Peace dio vueltas en su mente a la nueva información, intentando reconciliar la noción de enigmáticos superhombres que combatían el crimen con la atroz escena descrita por Bud Dinkle—. ¿Es cierto que leen la mente?
—Algunas personas afirman que pueden hacerlo —Trev miró pensativamente a Peace—. De todas maneras, ¿por qué le preocupa tanto? ¿Es usted un estafador, o algo similar?

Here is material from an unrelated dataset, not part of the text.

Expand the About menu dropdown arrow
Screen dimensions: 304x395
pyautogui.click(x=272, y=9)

—Naturalmente que no —replicó Peace, y se sumió en un caviloso silencio para repasar sus desgracias. No sólo lo habían despojado de memoria e identidad, no sólo se hallaba abandonado en un planeta extraño, no sólo estaba casi sin un céntimo y sin una casa donde alojarse, no sólo era un desertor que no tardaría en ser perseguido por la Legión Espacial..., sino que además podía tener antecedentes criminales en Aspatria. Y si tal era el caso, se vería acosado y castigado por superhombres, telépatas invencibles cuya idea de un sencillo esparcimiento consistía en dar terráqueos heridos como alimento a diversos monstruos.
—Anímese —dijo Trev después de que el taxi hubo girado hacia un amplio bulevar que se extendía en el centro de Ciudad Aterrizaje—. Siempre hay alguien que está en peor situación.

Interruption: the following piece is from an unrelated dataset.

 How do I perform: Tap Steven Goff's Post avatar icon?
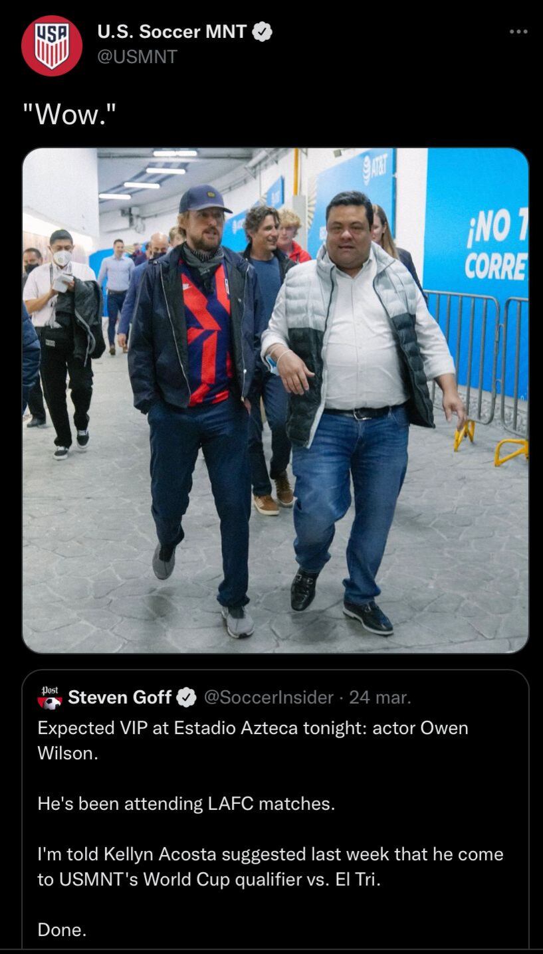click(50, 698)
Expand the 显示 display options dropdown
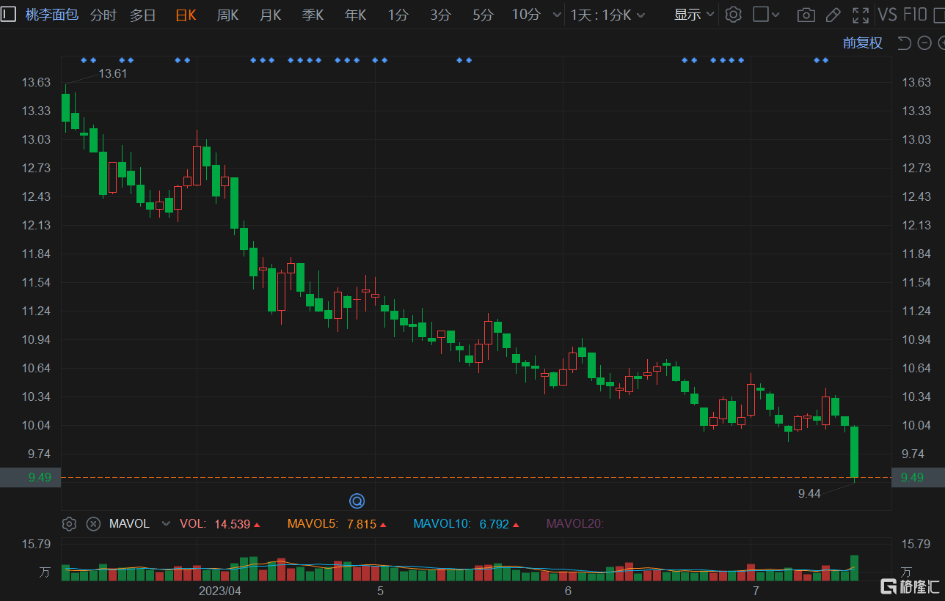945x601 pixels. coord(693,14)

Era una tesis que a Peace le hubiera gustado rebatir, pero en ese mismo instante distinguió algo que destacaba con vívida claridad de entre el resto de letreros comerciales: una escultura luminosa, una imagen tridimensional que tomaba la forma de un enorme sapo azul. Peace contempló la imagen sin parpadear hasta que el taxi se detuvo junto al edificio, ante el que flotaba el sapo como un globo inmaterial. Tal vez el momento de la verdad estuviera a su alcance, y si fuera así, Peace se hallaba en un estado tal que habría preferido varias décadas de tranquilizadoras mentiras.
Pagó al taxista y, comprendiendo la necesidad de actuar con rapidez antes de que su temple se debilitara aún más, irguió los hombros y cruzó las elegantes puertas deslizantes del Sapo Azul.